Avec ce vaste travail d’archéologie qu’était Être soi-même (Folio essais, Gallimard, 2019), Claude Romano avait impressionné par sa manière de relire l’histoire de la philosophie, des Grecs à Heidegger, à partir de la question du souci de soi. L’ambition de La Révolution de l’authenticité, qui s’inscrit dans la même veine, peut paraître plus modeste en apparence, mais qu’on ne s’y trompe pas : c’est bien d’un approfondissement qu’il s’agit. En choisissant de se concentrer sur la seule période romantique, qui s’étend de Goethe à Nietzsche, l’ouvrage interroge le cœur de ce moment charnière où se forme un nouvel idéal existentiel. Celui-ci se caractérise par « un culte de l’originalité sans précédent, une fascination pour l’homme qui sort du rang et est en butte au ressentiment de la société, c’est-à-dire de la médiocrité collective », à l’image de ces héros romantiques qui aiment à se distinguer par l’habit ou le mode de vie. Alors que les normes religieuses traditionnelles et les conventions sociales commencent à vaciller tant dans la société que dans la littérature ou dans la philosophie, c’est toute une vision du monde qui bascule : éthique de la « belle âme » (critiquée par Hegel) ou de la self-reliance érigée, grâce à Emerson, en valeur fondatrice de la nation américaine, redéfinition du génie comme capacité d’affranchissement à l’égard des codes, transformation de la notion de sincérité – qui cesse d’être une vertu sociale pour devenir sincérité envers soi-même –, rejet du capitalisme industriel, célébration de l’idiosyncrasique et exaltation de la liberté individuelle sur fond d’un rapport ambigu à la démocratie.
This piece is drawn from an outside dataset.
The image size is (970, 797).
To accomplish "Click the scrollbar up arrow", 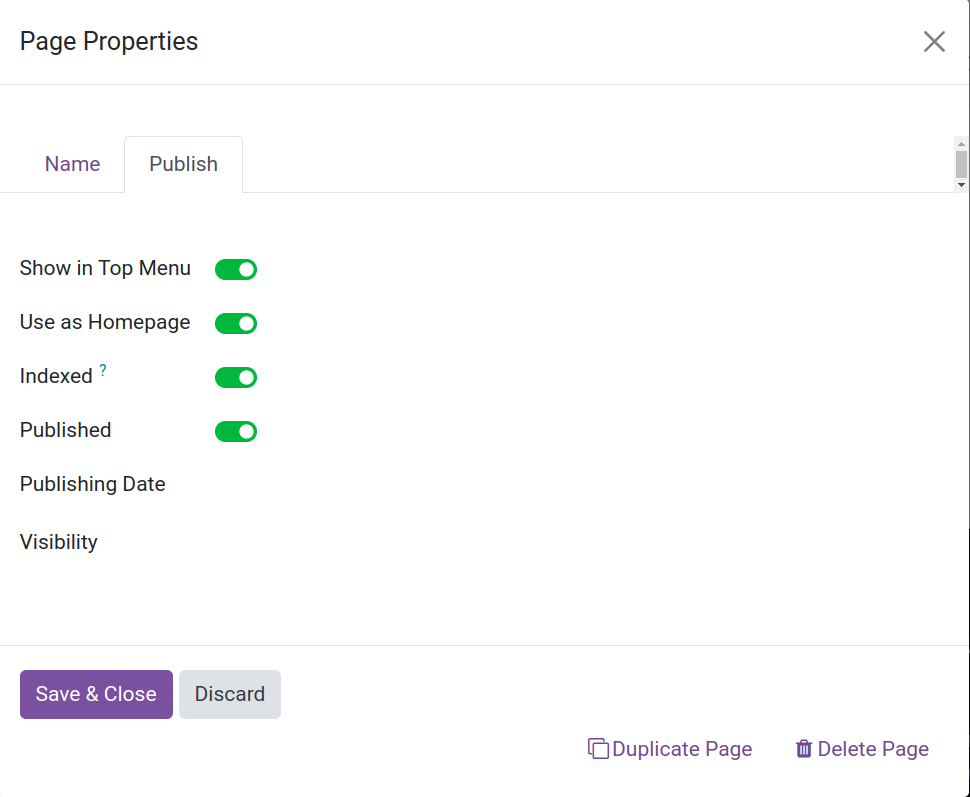I will pyautogui.click(x=961, y=143).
Et nous n’avons pas fini d’en hériter, analyse Romano : « Le romantisme, qu’on y souscrive ou qu’on s’y oppose, a façonné en profondeur notre manière de [nous rapporter au monde] et trouve aujourd’hui encore de nombreux échos dans des courants d’idées puissants », qu’il s’agisse de l’altermondialisme, de la défense des particularismes et des minorités, de la technophobie ou du mouvement de l’écologie profonde.